Exercise description: Each entry below should be retyped exactly as given.

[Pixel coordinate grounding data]
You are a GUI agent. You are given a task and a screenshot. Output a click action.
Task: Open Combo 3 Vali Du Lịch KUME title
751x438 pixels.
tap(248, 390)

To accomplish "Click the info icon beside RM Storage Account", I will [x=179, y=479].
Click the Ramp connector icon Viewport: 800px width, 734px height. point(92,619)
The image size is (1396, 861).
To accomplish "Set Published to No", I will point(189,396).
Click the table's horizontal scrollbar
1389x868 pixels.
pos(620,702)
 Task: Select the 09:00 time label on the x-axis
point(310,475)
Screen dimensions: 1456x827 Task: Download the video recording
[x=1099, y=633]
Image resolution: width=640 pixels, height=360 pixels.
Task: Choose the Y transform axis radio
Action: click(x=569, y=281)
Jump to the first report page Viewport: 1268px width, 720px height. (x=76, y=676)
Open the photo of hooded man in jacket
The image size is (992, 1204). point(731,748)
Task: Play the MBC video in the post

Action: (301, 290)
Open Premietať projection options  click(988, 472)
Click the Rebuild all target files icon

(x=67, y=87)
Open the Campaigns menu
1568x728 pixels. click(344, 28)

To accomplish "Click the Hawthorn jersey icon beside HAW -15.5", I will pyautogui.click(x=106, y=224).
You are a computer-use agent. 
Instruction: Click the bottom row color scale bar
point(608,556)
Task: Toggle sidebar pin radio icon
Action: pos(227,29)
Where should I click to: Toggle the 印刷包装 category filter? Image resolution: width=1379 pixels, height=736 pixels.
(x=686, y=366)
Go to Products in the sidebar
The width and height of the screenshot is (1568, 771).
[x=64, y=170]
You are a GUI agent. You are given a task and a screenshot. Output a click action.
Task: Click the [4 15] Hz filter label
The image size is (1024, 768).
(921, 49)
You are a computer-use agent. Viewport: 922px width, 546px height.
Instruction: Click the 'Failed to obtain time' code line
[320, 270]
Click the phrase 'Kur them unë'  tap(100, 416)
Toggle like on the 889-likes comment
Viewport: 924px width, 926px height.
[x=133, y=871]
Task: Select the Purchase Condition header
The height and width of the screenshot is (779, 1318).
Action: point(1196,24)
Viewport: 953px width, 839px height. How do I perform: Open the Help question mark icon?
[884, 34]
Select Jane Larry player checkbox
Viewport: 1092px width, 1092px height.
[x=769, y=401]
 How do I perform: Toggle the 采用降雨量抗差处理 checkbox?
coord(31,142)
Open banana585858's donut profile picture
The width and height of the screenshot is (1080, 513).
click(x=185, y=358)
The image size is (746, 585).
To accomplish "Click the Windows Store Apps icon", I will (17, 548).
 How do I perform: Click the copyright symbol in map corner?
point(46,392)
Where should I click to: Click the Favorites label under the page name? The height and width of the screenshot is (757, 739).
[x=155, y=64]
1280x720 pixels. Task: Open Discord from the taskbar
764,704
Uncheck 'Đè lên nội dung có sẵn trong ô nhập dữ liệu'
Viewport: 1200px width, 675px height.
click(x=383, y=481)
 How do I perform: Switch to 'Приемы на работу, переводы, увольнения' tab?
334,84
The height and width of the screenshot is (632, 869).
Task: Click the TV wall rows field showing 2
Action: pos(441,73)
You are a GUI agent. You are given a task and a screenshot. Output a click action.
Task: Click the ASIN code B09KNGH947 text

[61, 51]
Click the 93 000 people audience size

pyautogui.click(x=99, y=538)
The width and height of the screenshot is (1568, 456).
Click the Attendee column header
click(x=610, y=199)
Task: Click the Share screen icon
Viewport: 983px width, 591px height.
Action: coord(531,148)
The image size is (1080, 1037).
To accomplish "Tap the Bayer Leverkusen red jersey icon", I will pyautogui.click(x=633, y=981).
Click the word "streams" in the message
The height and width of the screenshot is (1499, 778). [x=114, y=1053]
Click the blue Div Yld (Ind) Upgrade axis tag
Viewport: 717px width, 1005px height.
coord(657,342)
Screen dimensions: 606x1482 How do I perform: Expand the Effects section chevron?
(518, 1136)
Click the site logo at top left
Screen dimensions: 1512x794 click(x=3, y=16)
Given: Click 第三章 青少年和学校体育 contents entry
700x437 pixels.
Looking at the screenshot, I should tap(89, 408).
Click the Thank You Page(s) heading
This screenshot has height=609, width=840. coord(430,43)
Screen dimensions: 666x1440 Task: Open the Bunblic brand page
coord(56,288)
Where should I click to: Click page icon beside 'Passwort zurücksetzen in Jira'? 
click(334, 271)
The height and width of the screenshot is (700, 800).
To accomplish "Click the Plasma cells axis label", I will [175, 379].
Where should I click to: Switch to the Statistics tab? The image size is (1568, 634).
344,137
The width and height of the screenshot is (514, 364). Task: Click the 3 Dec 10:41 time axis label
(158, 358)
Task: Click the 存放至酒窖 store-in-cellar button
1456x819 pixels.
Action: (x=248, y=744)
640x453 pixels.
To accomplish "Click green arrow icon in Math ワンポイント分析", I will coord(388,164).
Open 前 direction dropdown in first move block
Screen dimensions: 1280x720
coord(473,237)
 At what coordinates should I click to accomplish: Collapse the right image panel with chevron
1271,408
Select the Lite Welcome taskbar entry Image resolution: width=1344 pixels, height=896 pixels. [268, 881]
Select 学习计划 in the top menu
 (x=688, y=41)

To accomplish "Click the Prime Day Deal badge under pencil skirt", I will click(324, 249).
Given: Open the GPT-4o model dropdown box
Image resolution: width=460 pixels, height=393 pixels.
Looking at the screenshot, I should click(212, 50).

Answer space:
You are a GUI agent. You are given a task and a screenshot. Output a click action.
Task: Open Combo 3 Vali Du Lịch KUME title
751x438 pixels.
tap(248, 390)

To accomplish "Click the info icon beside RM Storage Account", I will [x=179, y=479].
Click the Ramp connector icon Viewport: 800px width, 734px height. point(92,619)
The image size is (1396, 861).
To accomplish "Set Published to No", I will point(189,396).
Click the table's horizontal scrollbar
1389x868 pixels.
pos(620,702)
 Task: Select the 09:00 time label on the x-axis
point(310,475)
Screen dimensions: 1456x827 Task: Download the video recording
[x=1099, y=633]
Image resolution: width=640 pixels, height=360 pixels.
Task: Choose the Y transform axis radio
Action: click(x=569, y=281)
Jump to the first report page Viewport: 1268px width, 720px height. (x=76, y=676)
Open the photo of hooded man in jacket
The image size is (992, 1204). point(731,748)
Task: Play the MBC video in the post

Action: (301, 290)
Open Premietať projection options  click(988, 472)
Click the Rebuild all target files icon

(x=67, y=87)
Open the Campaigns menu
1568x728 pixels. click(344, 28)

To accomplish "Click the Hawthorn jersey icon beside HAW -15.5", I will pyautogui.click(x=106, y=224).
You are a computer-use agent. 
Instruction: Click the bottom row color scale bar
point(608,556)
Task: Toggle sidebar pin radio icon
Action: pos(227,29)
Where should I click to: Toggle the 印刷包装 category filter? Image resolution: width=1379 pixels, height=736 pixels.
(x=686, y=366)
Go to Products in the sidebar
The width and height of the screenshot is (1568, 771).
[x=64, y=170]
You are a GUI agent. You are given a task and a screenshot. Output a click action.
Task: Click the [4 15] Hz filter label
The image size is (1024, 768).
(921, 49)
You are a computer-use agent. Viewport: 922px width, 546px height.
Instruction: Click the 'Failed to obtain time' code line
[320, 270]
Click the phrase 'Kur them unë'  tap(100, 416)
Toggle like on the 889-likes comment
Viewport: 924px width, 926px height.
[x=133, y=871]
Task: Select the Purchase Condition header
The height and width of the screenshot is (779, 1318).
Action: point(1196,24)
Viewport: 953px width, 839px height. How do I perform: Open the Help question mark icon?
[884, 34]
Select Jane Larry player checkbox
Viewport: 1092px width, 1092px height.
[x=769, y=401]
 How do I perform: Toggle the 采用降雨量抗差处理 checkbox?
coord(31,142)
Open banana585858's donut profile picture
The width and height of the screenshot is (1080, 513).
click(x=185, y=358)
The image size is (746, 585).
To accomplish "Click the Windows Store Apps icon", I will (17, 548).
 How do I perform: Click the copyright symbol in map corner?
point(46,392)
Where should I click to: Click the Favorites label under the page name? The height and width of the screenshot is (757, 739).
[x=155, y=64]
1280x720 pixels. Task: Open Discord from the taskbar
764,704
Uncheck 'Đè lên nội dung có sẵn trong ô nhập dữ liệu'
Viewport: 1200px width, 675px height.
click(x=383, y=481)
 How do I perform: Switch to 'Приемы на работу, переводы, увольнения' tab?
334,84
The height and width of the screenshot is (632, 869).
Task: Click the TV wall rows field showing 2
Action: pos(441,73)
You are a GUI agent. You are given a task and a screenshot. Output a click action.
Task: Click the ASIN code B09KNGH947 text

[61, 51]
Click the 93 000 people audience size

pyautogui.click(x=99, y=538)
The width and height of the screenshot is (1568, 456).
Click the Attendee column header
click(x=610, y=199)
Task: Click the Share screen icon
Viewport: 983px width, 591px height.
Action: coord(531,148)
The image size is (1080, 1037).
To accomplish "Tap the Bayer Leverkusen red jersey icon", I will pyautogui.click(x=633, y=981).
Click the word "streams" in the message
The height and width of the screenshot is (1499, 778). [x=114, y=1053]
Click the blue Div Yld (Ind) Upgrade axis tag
Viewport: 717px width, 1005px height.
coord(657,342)
Screen dimensions: 606x1482 How do I perform: Expand the Effects section chevron?
(518, 1136)
Click the site logo at top left
Screen dimensions: 1512x794 click(x=3, y=16)
Given: Click 第三章 青少年和学校体育 contents entry
700x437 pixels.
Looking at the screenshot, I should tap(89, 408).
Click the Thank You Page(s) heading
This screenshot has height=609, width=840. coord(430,43)
Screen dimensions: 666x1440 Task: Open the Bunblic brand page
coord(56,288)
Where should I click to: Click page icon beside 'Passwort zurücksetzen in Jira'? 
click(334, 271)
The height and width of the screenshot is (700, 800).
To accomplish "Click the Plasma cells axis label", I will [175, 379].
Where should I click to: Switch to the Statistics tab? The image size is (1568, 634).
344,137
The width and height of the screenshot is (514, 364). Task: Click the 3 Dec 10:41 time axis label
(158, 358)
Task: Click the 存放至酒窖 store-in-cellar button
1456x819 pixels.
Action: (x=248, y=744)
640x453 pixels.
To accomplish "Click green arrow icon in Math ワンポイント分析", I will coord(388,164).
Open 前 direction dropdown in first move block
Screen dimensions: 1280x720
coord(473,237)
 At what coordinates should I click to accomplish: Collapse the right image panel with chevron
1271,408
Select the Lite Welcome taskbar entry Image resolution: width=1344 pixels, height=896 pixels. [268, 881]
Select 学习计划 in the top menu
 (x=688, y=41)

To accomplish "Click the Prime Day Deal badge under pencil skirt", I will click(324, 249).
Given: Open the GPT-4o model dropdown box
Image resolution: width=460 pixels, height=393 pixels.
Looking at the screenshot, I should click(212, 50).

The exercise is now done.